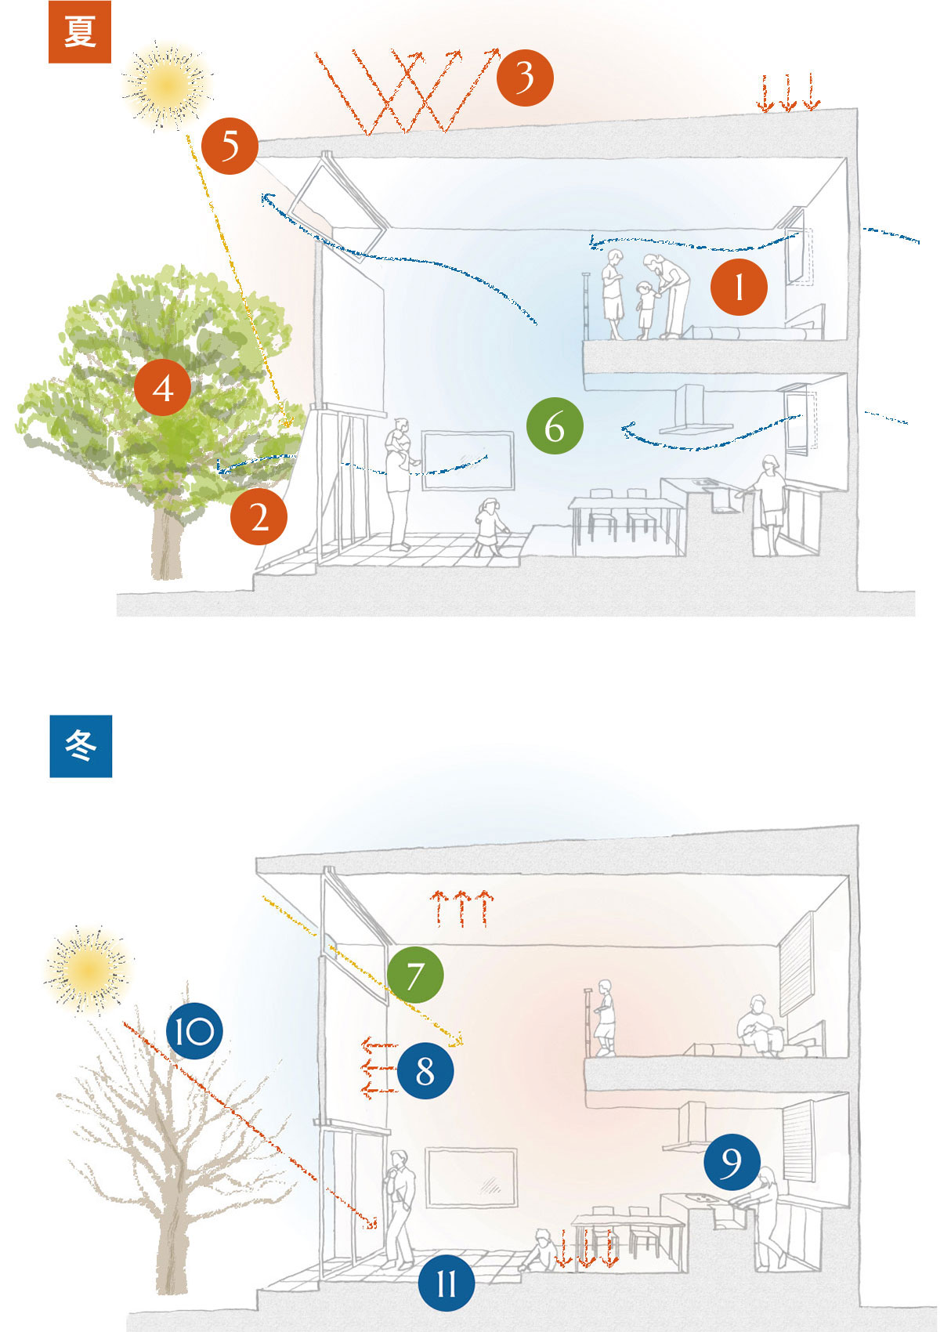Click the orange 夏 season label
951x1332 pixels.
coord(79,33)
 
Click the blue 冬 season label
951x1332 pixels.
coord(81,746)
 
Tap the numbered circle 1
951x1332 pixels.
coord(739,288)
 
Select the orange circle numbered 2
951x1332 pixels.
coord(259,517)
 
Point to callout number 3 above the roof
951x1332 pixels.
coord(525,77)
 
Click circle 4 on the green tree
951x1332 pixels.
coord(163,387)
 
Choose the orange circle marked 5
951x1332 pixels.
coord(230,146)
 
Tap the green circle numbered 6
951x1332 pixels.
coord(555,427)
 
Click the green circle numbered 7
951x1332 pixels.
coord(415,975)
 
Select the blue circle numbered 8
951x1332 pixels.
coord(425,1070)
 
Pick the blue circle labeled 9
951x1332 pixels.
coord(732,1161)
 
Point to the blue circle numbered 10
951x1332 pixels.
coord(194,1031)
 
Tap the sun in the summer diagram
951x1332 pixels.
coord(167,81)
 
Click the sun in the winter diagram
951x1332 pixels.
coord(86,970)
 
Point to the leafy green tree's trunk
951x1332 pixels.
coord(166,545)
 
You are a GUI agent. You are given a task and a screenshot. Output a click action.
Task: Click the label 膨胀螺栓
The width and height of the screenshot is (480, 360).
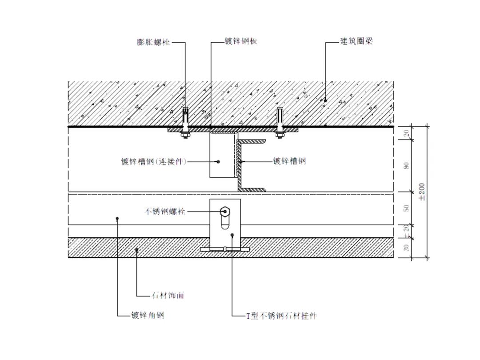tap(153, 43)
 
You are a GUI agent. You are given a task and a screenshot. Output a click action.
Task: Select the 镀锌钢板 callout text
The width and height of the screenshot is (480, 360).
tap(241, 41)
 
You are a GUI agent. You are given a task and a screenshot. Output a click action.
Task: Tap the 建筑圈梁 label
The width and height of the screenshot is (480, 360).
tap(356, 41)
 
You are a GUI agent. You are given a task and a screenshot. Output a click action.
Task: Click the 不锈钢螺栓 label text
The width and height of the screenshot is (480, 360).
tap(165, 212)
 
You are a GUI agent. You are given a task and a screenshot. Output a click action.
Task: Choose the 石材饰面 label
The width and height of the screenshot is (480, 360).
tap(168, 295)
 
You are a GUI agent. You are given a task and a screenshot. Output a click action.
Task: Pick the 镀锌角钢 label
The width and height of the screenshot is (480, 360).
tap(147, 316)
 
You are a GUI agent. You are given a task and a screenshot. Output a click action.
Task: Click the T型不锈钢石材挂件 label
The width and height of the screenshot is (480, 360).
tap(282, 316)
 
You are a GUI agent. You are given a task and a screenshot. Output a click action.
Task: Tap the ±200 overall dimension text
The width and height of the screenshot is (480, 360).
tap(422, 192)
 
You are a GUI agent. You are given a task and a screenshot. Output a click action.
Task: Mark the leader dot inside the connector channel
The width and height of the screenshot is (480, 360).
tap(218, 162)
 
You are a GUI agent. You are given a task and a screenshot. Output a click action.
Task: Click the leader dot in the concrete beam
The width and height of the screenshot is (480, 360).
tap(325, 100)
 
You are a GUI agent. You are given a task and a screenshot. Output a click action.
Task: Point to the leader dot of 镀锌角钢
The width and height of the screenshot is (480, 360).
tap(117, 218)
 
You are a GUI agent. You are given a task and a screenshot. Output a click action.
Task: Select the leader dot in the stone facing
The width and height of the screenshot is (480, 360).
tap(136, 250)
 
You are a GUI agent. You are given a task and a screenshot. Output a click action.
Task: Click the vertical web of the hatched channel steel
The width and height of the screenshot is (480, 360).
tap(239, 165)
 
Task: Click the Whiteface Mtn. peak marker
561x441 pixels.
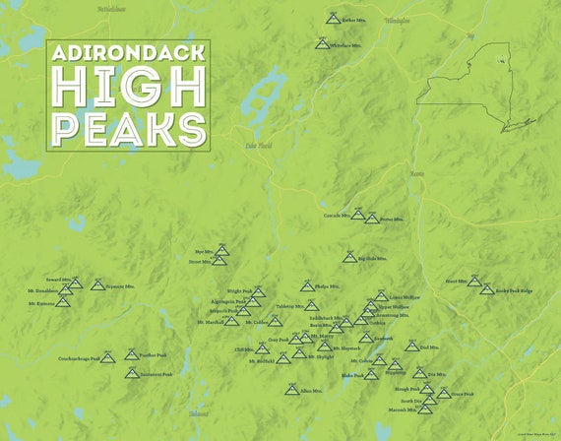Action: (x=321, y=42)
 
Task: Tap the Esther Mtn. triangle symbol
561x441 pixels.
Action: (x=335, y=18)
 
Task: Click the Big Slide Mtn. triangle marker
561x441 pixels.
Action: (x=348, y=257)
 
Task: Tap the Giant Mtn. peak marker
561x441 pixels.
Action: (x=474, y=281)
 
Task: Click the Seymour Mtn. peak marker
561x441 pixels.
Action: (x=97, y=285)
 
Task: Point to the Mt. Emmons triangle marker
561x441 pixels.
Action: (x=63, y=300)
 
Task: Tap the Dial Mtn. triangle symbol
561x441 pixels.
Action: (x=411, y=346)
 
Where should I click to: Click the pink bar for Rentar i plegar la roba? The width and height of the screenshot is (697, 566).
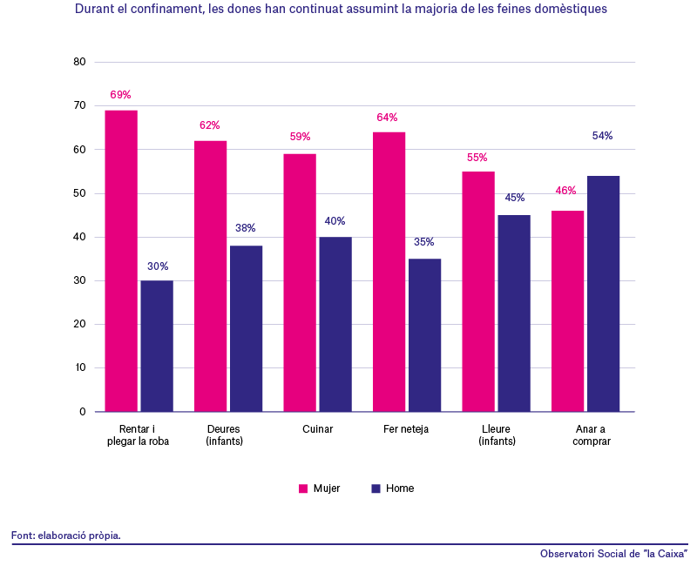tap(121, 260)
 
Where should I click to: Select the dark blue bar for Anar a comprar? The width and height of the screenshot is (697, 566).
tap(603, 293)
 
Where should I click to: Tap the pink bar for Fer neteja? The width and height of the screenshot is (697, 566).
tap(389, 272)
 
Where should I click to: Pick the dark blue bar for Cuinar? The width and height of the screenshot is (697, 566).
tap(335, 324)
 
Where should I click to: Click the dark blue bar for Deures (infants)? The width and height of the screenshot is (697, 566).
tap(247, 329)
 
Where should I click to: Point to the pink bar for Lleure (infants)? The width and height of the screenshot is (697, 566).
tap(478, 292)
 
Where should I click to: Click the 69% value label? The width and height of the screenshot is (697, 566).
tap(120, 95)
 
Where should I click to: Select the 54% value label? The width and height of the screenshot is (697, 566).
tap(602, 136)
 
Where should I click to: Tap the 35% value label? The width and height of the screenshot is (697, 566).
tap(424, 242)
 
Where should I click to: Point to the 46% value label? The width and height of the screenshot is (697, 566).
tap(565, 191)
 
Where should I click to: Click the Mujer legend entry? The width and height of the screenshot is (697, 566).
tap(320, 489)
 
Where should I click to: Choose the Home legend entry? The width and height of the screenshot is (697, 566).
tap(393, 489)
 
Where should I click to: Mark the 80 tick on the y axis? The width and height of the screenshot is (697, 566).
tap(79, 62)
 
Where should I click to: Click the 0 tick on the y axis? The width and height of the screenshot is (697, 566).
tap(83, 412)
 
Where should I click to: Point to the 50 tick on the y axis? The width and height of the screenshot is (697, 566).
tap(79, 193)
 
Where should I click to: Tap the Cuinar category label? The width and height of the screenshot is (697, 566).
tap(317, 429)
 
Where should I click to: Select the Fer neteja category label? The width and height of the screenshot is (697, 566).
tap(406, 429)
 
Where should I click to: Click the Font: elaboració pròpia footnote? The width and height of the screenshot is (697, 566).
tap(66, 536)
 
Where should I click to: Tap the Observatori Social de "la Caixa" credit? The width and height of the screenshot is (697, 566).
tap(614, 554)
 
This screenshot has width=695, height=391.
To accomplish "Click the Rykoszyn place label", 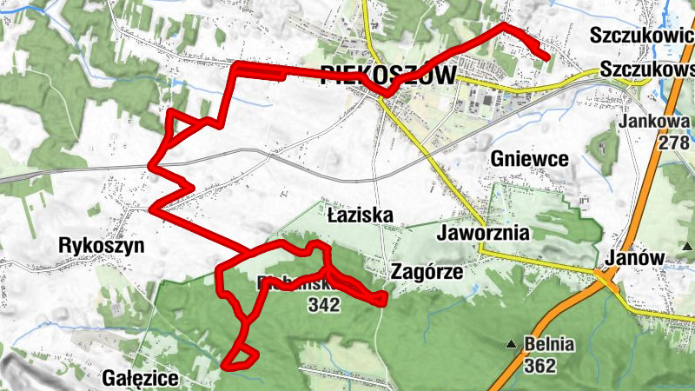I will pos(101,245).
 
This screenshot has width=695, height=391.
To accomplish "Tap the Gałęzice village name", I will pos(140,378).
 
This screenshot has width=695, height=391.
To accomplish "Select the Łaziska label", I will pos(361,214).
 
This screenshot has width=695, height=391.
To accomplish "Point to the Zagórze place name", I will pos(427,271).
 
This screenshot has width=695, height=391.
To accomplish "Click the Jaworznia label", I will pos(485,234).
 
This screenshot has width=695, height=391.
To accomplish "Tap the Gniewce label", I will pos(529,159).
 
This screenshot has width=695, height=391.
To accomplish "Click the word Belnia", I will pos(549,345).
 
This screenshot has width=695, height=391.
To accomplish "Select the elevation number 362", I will pos(539,366).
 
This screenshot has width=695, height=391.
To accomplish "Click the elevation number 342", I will pos(322,304).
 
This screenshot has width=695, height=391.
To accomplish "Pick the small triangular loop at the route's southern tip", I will pos(242,357).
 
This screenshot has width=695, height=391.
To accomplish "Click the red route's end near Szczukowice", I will pos(546,58).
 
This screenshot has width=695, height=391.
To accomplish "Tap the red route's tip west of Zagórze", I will pos(382,300).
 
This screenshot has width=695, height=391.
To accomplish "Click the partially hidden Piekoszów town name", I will pos(388,76).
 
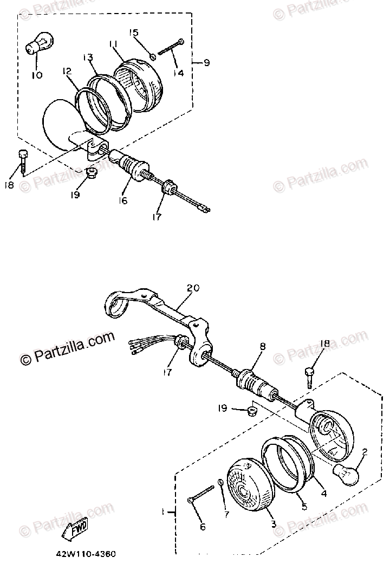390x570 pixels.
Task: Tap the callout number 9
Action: click(206, 63)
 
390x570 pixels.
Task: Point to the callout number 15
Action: click(134, 33)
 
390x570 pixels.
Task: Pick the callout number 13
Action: click(88, 57)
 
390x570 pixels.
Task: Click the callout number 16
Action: click(123, 200)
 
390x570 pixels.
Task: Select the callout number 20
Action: click(189, 288)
:::
## Directions
Express the data from its first line through the line that contains "coord(163,387)" (both ends included) as a Markdown table. Use a Row column for the row number and a Line column for the line's text, skip blank lines, and leave the pictures out.

## Response below
| Row | Line |
|---|---|
| 1 | Click the orange 夏 season label |
| 2 | 951x1332 pixels. |
| 3 | coord(79,33) |
| 4 | Click the blue 冬 season label |
| 5 | 951x1332 pixels. |
| 6 | coord(81,746) |
| 7 | Tap the numbered circle 1 |
| 8 | 951x1332 pixels. |
| 9 | coord(739,288) |
| 10 | Select the orange circle numbered 2 |
| 11 | 951x1332 pixels. |
| 12 | coord(259,517) |
| 13 | Point to callout number 3 above the roof |
| 14 | 951x1332 pixels. |
| 15 | coord(525,77) |
| 16 | Click circle 4 on the green tree |
| 17 | 951x1332 pixels. |
| 18 | coord(163,387) |